Size of organisation irrelevant when assessing compensation

Evans v Oaklands Nursing Home Group IRLB 642, EAT

• Evans brought a successful disability discrimination claim against Oaklands and was awarded £500 compensation and £1,500 for hurt feelings. The tribunal gave no reasons for the award of £500 but it took into account Oakland’s size and resources when awarding the £1,500 which was an award “at the highest end of the scale”. The Disability Discrimination Act provides that just and equitable compensation can be awarded, calculated by applying the principles used in calculating damages in tort claims.

Evans appealed the size of the awards. The EAT set aside the award of £500 because the tribunal failed to indicate how it reached this figure, but it also set aside the award of £1,500. The tribunal had failed to apply the relevant principles in calculating compensation and Oakland’s size and resources were irrelevant in determining the amount to be paid. It was for Evans to prove that her feelings had been hurt and that compensation was appropriate. The EAT directed there should be a fresh hearing and, if required, medical evidence adduced before it was heard.
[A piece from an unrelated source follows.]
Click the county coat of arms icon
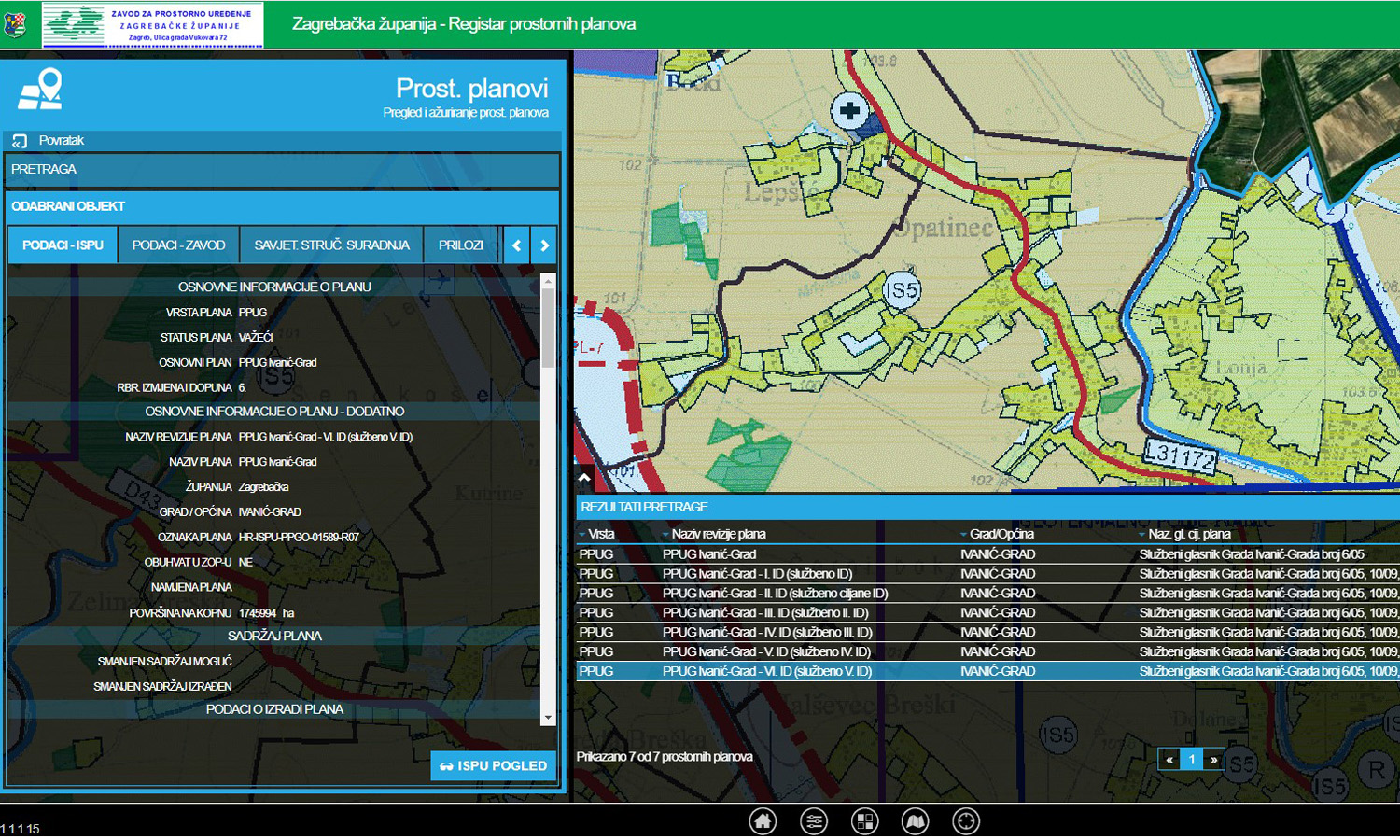This screenshot has width=1400, height=840. pyautogui.click(x=15, y=24)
Dismissal for redundancy was fair


Russell v London Borough of Haringey, unreported June 2000 Court of Appeal

• Russell was Haringey’s only panel administrator and provided administrative support to Haringey’s children’s panels. His job description required him to provide cover for other staff. Russell’s post was made redundant and he was dismissed. Haringey’s redundancy procedure provided that the selection criteria would only be used once it was established that an employee was interchangeable with another. If the employee was not interchangeable they would be declared redundant without any further selection process.
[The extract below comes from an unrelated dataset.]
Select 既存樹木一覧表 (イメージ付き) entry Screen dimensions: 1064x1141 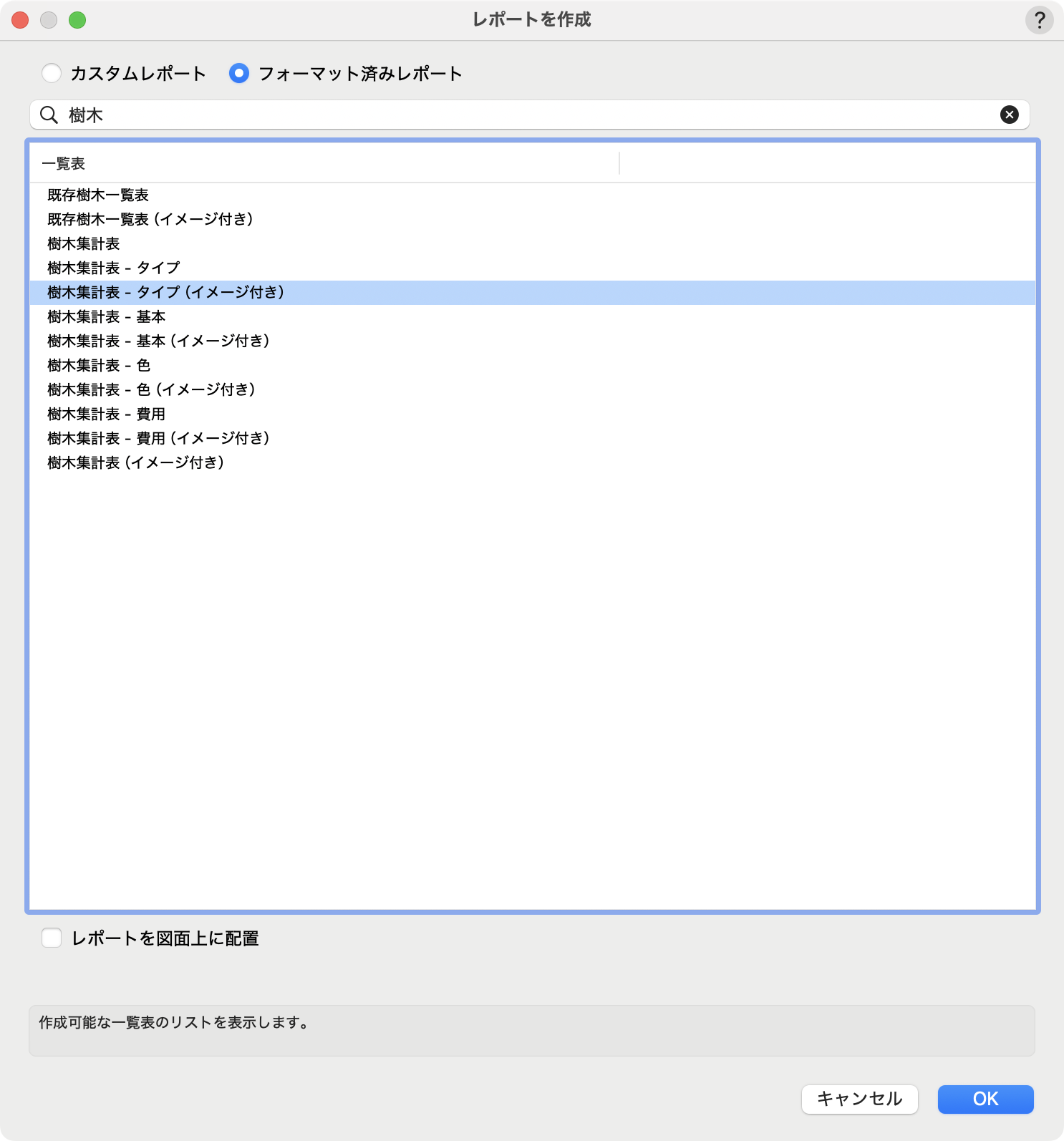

Russell brought unsuccessful unfair dismissal and breach of contract claims arguing that his post was interchangeable because of the requirement to provide cover. The tribunal held Russell’s post was not interchangeable and there was no need to apply the selection criteria. Russell appealed unsuccessfully to the EAT and to the Court of Appeal.It held that the post of panel administrator was different from any other post and notwithstanding the requirement to provide cover for colleagues, this did not mean the post was interchangeable.